He knew perfectly well by this time what the answer would be. He had asked the question partly for corroboration, partly in the hope of further enlightenment.

"Fanny Hornblower has a carriage, dear, because her papa is rich."

This was the reply he had expected. It would do well enough as a starting-point. "Well, why isn't my papa rich?"

"Because, darling, when anyone becomes a clergyman he makes up his mind to be poor."

"But why doesn't he make up his mind to be rich?"

Here, however, his mother failed him. "You wouldn't understand that now, dear. I must tell you some other time, when you're older."
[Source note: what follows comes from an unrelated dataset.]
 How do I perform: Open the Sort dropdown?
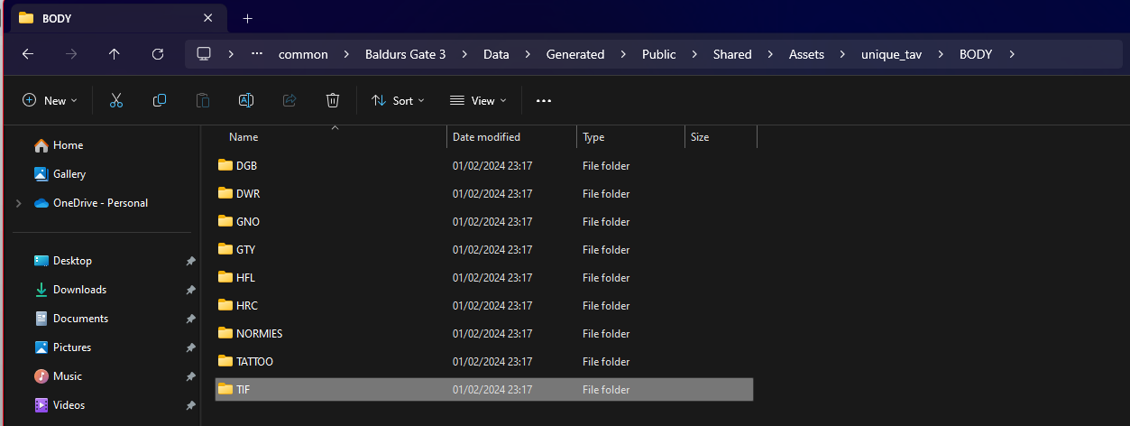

He sighed the sigh of resignation. He had ceased to combat the obsession of grown-up people that little boys couldn't understand what was properly explained to them. The subject even passed from his mind for several days.

He was a queer lad, with spells of being active and mischievous, and other spells in which he fell into a state of dreamy meditation. His features changed readily with the feeling of the moment. On restless days his look was eager, aggressive, pugnacious. His small deep-set eyes, over which the eyebrows were irregular, would dance then, and become of a steely blue, while his shock of wavy yellow hair, too fair to be red, would be either bristling or tousled. What characterized him even more was the lifting of his chin—the long, rather pointed chin inherited from his mother. In her case the oval of the face would have been perfect had it not been marred by this slight elongation at the tip. The boy had the same oval, with the same irregularity; but he had a habit of thrusting the errant feature forward, of tilting it upwards, in a manner that meant obstinacy or will-power, according to one's point of view. When he was naughty there was no question but that the lifted chin was stubborn; when he was simply trying to do his best it was taken to denote concentration of mind.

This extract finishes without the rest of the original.